In a general way the old Cambridge college, adjusting itself to the practical needs of a democratic and industrial country, adding the German faculty of philosophy, and gathering in the professional schools, has given us our American university. These three elements, represented by the bachelor's degree, the doctorate of philosophy and the professional degrees, are variously combined and developed in our different institutions; and this certainly gives great flexibility and possibilities to university development. The foundation of new universities—Cornell, Johns Hopkins, Stanford and Chicago—and the enlargement of the resources of private and state institutions have greatly favored progress and differentiation. We have no one kind of university, but many types, each seeking to work out its own salvation. Here surely is ground for hoping that we shall soon set educational models.

But twenty-five years is a short period, and it would be no cause for surprise if it has given us more problems than solutions. The college, originally for secondary education, but with higher education attached, is in a state of unstable equilibrium. The distinction between courses for culture, courses for higher specialized liberal training and courses fitting for the professions appears to have a historical explanation rather than a logical justification. Every student during all his course of education—namely, from the time he is born to the time he dies—should do the three things that are artificially separated in our universities. He must learn to do his share of the useful routine work of the world, he should aim to improve the methods of doing this work and he should have some acquaintance with the work of others.
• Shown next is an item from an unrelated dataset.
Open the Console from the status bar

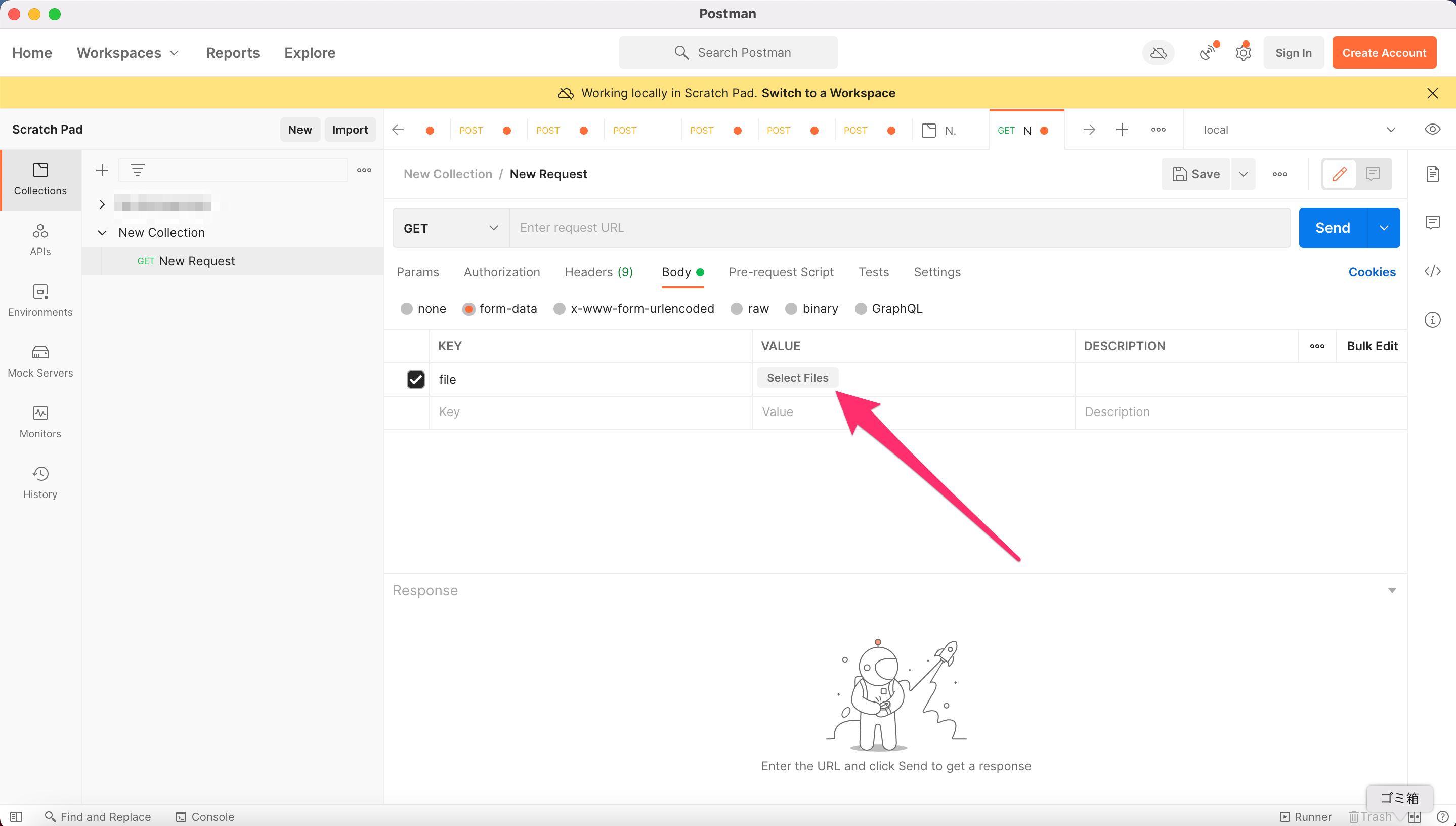pos(205,816)
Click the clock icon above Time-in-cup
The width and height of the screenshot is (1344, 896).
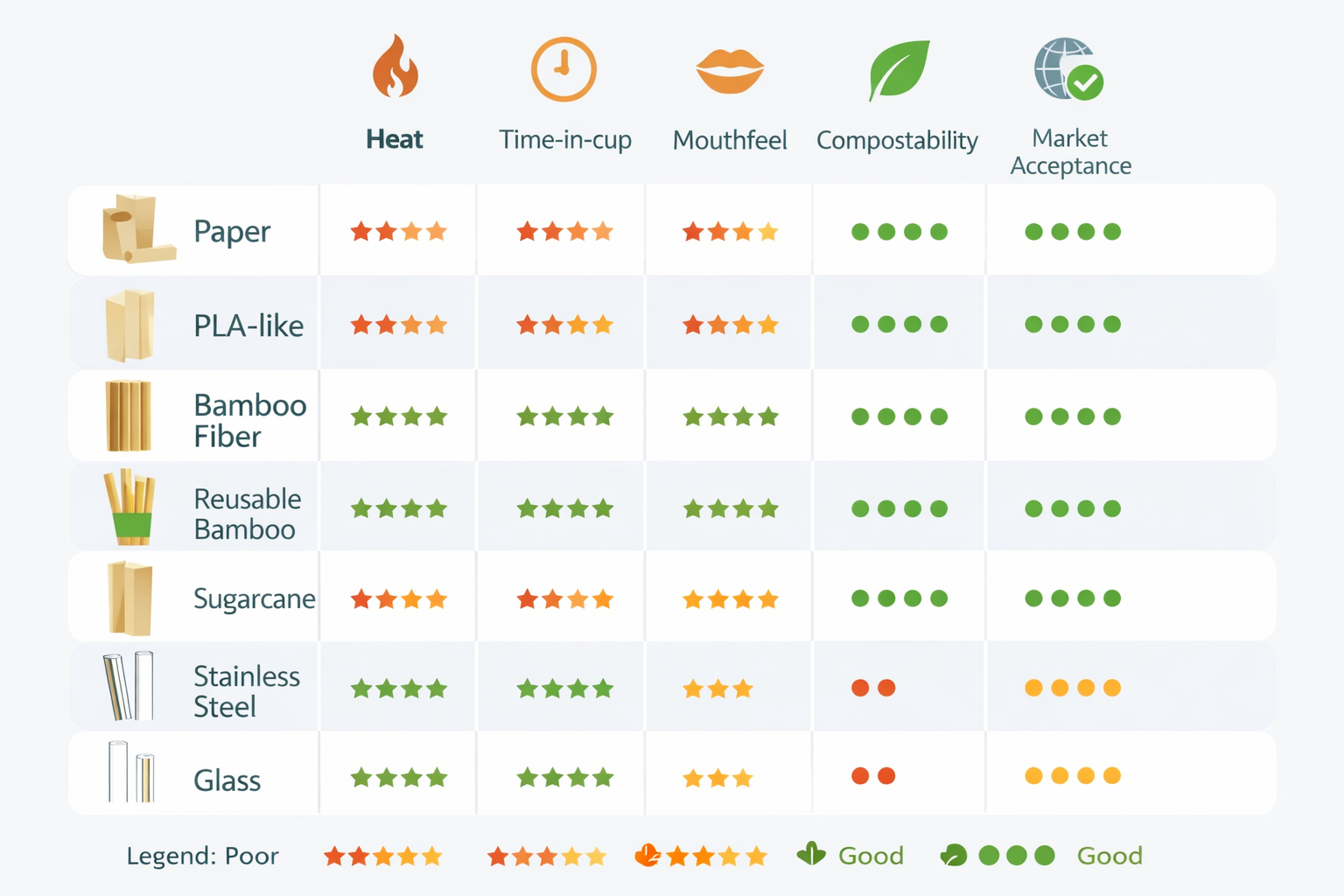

The prolongation of infancy marks off the higher animals from the lower, and men from all others. If the sensori-motor arcs are closed at birth or soon thereafter, the creature can learn but little. So long as the brain is kept plastic, permitting the formation of new associations, there is room for intellectual progress. We have thus a psychological justification for the artificial extension of babyhood, but possibly the college senior at the age of twenty-three has been kept too long in this condition. Certain sensori-motor arcs should be early closed and certain associations definitely formed, or we shall never have the expert; but certain other paths must be kept open or the result will be a machine.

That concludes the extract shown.